I should add that I’ve never played Airsoft the game, so maybe it’s a bit different than paintball, which I have played.  But the reason I don’t consider paintball a shooting sport is because marksmanship doesn’t matter.  Paintball guns just aren’t accurate enough to rely on anything other than volume of fire to hit something.  When I play paintball, I don’t even use my sights, I aim roughly, and just saturate the area the other player is in with balls, and hope one finds its mark.   To me a shooting sport depends, at the end of the day, on being scored based on your marksmanship ability.  I have little doubt, given my experience with airsoft guns, they could be use in shooting sports, but I’m not sure I’d consider the tactical game of airsoft one.

5 Responses to “Different Take on Airsoft”

  1. chris says:

    the problem i have with them for training even is that hits from the guns have no real consequence… there is no danger from getting killed by the rounds, so there is much more bravado and less hesitation in tactical situations than there would be if it were real and the fire was live…

    in a training situation this is ok… but for people that might have to use that training, their instincts will take over and they will fall back on training… their training taught them that incoming hits from fire are not real and no all that painful… so they might charge headlong into a situation where taking cover would be a much smarter idea…

  2. gattsuru says:

    With spring airsoft pistols and rifles, accuracy matters. I’ve got a Tokyo Marui pistol that’s nearly as accurate as a Bersa 380, in the right hands, and that’s not even particularly high-grade compared to anything but the WalMart crap. Some of the higher-grade rifles are good enough to do basic marksmanship in, although they’re not as well-off from a ballistic viewpoint as a .22 or the heavier metal target BBs.

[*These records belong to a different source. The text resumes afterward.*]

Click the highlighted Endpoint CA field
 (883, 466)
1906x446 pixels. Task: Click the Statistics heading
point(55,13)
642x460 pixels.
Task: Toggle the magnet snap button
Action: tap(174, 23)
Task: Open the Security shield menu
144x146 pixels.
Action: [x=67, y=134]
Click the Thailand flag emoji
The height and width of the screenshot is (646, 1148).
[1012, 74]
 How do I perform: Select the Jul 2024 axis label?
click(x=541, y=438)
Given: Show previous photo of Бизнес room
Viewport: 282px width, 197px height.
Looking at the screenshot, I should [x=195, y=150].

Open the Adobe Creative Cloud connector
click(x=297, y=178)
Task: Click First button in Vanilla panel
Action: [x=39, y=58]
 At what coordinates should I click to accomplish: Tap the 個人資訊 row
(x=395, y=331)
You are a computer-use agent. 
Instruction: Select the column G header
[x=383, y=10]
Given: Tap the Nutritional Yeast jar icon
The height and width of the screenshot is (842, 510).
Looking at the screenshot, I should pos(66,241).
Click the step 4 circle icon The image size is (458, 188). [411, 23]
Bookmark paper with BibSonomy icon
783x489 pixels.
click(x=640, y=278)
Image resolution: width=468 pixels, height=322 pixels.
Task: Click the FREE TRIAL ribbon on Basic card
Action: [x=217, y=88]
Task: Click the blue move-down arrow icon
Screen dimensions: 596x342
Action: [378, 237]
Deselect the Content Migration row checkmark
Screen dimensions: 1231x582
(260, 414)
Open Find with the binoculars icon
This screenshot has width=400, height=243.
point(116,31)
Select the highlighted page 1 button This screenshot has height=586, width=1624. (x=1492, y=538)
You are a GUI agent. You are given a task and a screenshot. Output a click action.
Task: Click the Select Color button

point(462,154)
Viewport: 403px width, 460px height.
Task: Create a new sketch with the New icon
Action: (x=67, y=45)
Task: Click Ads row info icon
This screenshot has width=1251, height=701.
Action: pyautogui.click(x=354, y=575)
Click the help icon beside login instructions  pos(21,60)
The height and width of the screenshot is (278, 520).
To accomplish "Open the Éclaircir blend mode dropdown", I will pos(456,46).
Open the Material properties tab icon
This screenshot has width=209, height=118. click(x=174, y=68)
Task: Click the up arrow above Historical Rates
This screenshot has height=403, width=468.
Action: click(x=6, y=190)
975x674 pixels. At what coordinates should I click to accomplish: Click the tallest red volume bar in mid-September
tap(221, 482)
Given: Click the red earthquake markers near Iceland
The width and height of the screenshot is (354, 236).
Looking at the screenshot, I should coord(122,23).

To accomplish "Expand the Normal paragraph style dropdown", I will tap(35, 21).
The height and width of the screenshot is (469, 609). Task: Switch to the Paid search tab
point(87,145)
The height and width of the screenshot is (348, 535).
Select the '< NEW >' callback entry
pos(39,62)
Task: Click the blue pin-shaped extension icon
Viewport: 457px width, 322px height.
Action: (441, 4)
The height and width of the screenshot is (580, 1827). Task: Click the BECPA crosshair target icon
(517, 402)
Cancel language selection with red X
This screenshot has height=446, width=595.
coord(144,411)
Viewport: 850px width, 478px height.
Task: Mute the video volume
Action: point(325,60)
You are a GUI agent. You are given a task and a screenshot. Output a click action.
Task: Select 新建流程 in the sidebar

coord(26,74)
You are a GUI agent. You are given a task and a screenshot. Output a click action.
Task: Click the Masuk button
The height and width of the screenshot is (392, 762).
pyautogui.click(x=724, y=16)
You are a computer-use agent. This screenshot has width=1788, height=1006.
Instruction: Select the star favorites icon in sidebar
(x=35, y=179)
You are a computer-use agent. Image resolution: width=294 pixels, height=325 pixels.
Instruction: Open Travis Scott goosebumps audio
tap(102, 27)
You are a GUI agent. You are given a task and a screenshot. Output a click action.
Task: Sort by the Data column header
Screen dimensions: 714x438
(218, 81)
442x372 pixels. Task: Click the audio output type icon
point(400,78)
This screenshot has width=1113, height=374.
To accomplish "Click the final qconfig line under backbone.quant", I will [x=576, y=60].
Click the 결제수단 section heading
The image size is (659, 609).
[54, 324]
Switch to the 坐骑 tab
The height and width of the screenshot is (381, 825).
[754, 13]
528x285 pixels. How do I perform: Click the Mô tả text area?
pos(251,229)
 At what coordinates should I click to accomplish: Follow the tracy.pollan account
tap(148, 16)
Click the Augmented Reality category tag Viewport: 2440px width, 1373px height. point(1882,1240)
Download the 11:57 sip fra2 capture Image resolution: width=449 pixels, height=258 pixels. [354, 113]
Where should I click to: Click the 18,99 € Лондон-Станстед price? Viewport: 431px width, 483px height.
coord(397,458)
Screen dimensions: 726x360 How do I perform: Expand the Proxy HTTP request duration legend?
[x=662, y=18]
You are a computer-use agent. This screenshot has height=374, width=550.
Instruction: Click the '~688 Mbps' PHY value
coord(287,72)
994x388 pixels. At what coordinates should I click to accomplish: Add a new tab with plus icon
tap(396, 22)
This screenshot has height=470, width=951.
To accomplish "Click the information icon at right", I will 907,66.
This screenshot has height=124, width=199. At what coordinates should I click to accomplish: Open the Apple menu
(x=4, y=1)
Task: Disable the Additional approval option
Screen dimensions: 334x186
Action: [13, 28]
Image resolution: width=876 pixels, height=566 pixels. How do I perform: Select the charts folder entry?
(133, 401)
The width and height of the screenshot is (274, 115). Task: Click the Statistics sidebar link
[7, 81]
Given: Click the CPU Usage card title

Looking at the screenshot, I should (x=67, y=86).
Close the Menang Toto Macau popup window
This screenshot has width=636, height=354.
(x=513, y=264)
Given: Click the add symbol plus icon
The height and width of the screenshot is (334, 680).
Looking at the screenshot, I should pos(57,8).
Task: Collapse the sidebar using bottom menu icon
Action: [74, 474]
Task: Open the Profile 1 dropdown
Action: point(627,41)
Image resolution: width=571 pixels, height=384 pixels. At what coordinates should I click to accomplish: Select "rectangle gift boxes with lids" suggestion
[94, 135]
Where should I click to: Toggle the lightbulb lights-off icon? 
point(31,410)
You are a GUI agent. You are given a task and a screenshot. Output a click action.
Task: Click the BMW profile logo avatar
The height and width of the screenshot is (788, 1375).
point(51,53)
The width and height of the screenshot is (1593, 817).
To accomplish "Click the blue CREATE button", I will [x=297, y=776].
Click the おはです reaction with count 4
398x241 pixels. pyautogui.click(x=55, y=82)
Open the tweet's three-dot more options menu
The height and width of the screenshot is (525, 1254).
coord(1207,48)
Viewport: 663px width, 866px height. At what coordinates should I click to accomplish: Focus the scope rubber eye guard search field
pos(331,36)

    Since you have to manually recock between firing each time, there’s a lot of incentive to aim carefully.

    Unfortunately, the majority if not the vast majority of the games are played with battery-powered AEGs or CO2 canisters, which make it pretty equal to paintball in tendency to ‘win’ by spraying the most area the fastest.

    That’s not much of a problem if you’re just using it to shoot at a paper bag, since you’d want the el cheapo springer anyway, but I’m not sure I’d consider that either Airsoft the Game or a shooting sport, for the same reason I don’t tend to think of an EasyBake Oven as haute cuisine.

    I think it’s a useful training tool, but I don’t see el cheapo airsoft 15′ as making it into the competition range anytime soon.

  3. jesse says:

    I’ve taken self-defense training classes that use gas airsoft or simunition glock 17s for force-on-force role-playing and although the airsoft pellets sting a bit if you get hit in the fingers (which was really common when trying out different methods of holding the gun and flashlight when doing low-light/flashlight drills), but the simunitions left nice welts that lasted for days.

  4. Murdoc says:

    Paintball guns just aren’t accurate enough to rely on anything other than volume of fire to hit something. When I play paintball, I don’t even use my sights, I aim roughly, and just saturate the area the other player is in with balls, and hope one finds its mark.

    How about firearms that are horribly inaccurate? If a guy plinks with his Chinese SKS at the range or in his backyard, is he participating in the “shooting sports”? Isn’t basing the definition of the “shooting sports” on the accuracy of the weapon like saying car racing only counts if your car goes over (say) 150mph? If I enter a chess tournament but lose all of my games badly to ten-year-olds (like I might), did I still play chess?

    To be clear: I’m not arguing that airsoft and/or paintball are “shooting sports”. I think they might be, and that they’re definitely closely related even if they aren’t “true shooting sports,” but I don’t like the “accuracy” test to define “shooting sports.”

  5. Sebastian says:

    I’m not suggesting an accuracy test. An SKS or AK isn’t the most inherently accurate gun in the world, but it can shoot better than most beginner shooters. I wouldn’t put one up against a Remington 700 and call it fair, but one could imagine someone shooting an SKS in a military rifle match.